Women Want Social Responsibility from Their Brands. “The demand for corporate social responsibility continues to sweep the brand marketplace. According to new research from Nielsen, corporate social responsibility is important as a benefit to positive branding efforts. We also know for your brand reputation positive press is key. What you may not realize, however, it is also critical to winning the hearts and minds of the coveted group of women consumers.”

[COMMENTARY]As per many studies and surveys, women are significantly more interested in CSR and SR-ethical products than men. Thus, they’re also more interested in SR-ethical investing.
Women Want Social Responsibility from Their Brands, by Colin Shaw, July 2, 2015, LinkedIn post, USA.

Who are the sustainability leaders? (GlobeScan) “Most would agree that some corporate giants have taken great strides toward sustainability in recent years. But experts in the field still cite too few companies doing so.

Instead, our latest GlobeScan/SustainAbility Leadership survey finds that experts believe that other non-governmental actors have been driving the sustainable development agenda since the United Nations Earth Summit in Rio in 1992. The business sector is not seen as the driver, with few exceptions.”

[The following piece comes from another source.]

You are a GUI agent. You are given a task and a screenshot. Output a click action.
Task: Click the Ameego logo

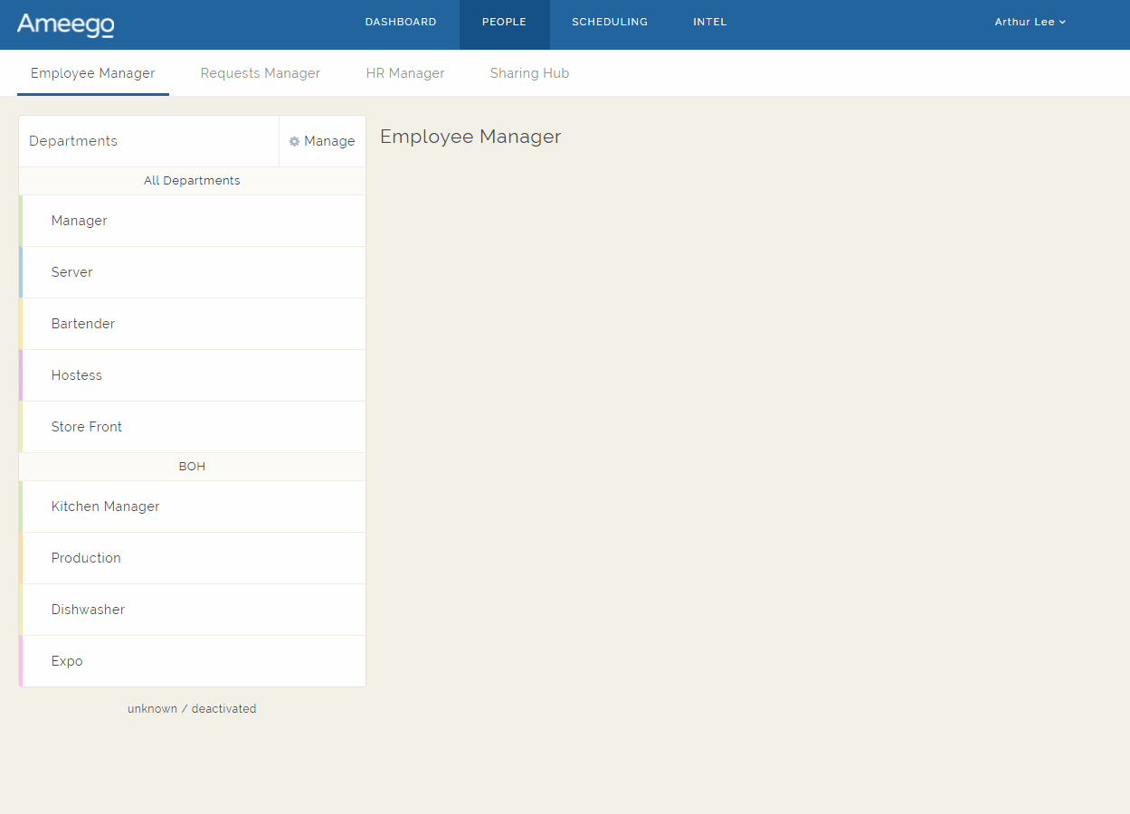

[COMMENTARY]This is a great article that provides much insight into who are the leading companies integrating sustainability into their operations, and what drives them to be a sustainability leader — all from the perspective of sustainability experts.
Who are the sustainability leaders? By Eric Whan, July 2, 2015, GreenBiz, USA.

China update: central bank’s new green bond market regulations drafted; big banks queuing to issue. “Last week the PBoC′s Regulatory Division circulated internally a draft of its new green bond issuance regulations. Yes, it will be a regulated market in China, right down to definitions of what constitutes “green”. The new regulations will be finalized sometime in Beijing′s Autumn. But overseas issuance by Chinese banks with international branches will not require PBoC approval, so first off the mark will be big banks issuing green bonds in London or Hong Kong (or both).”

[COMMENTARY]Is China about to become the leading issuer of green bonds? Read this article from the authoritative Climate Bonds Initiative.
China update: central bank’s new green bond market regulations drafted; big banks queuing to issue, by Sean Kidney, June 26, 2015, Climate Bonds Initiative, UK.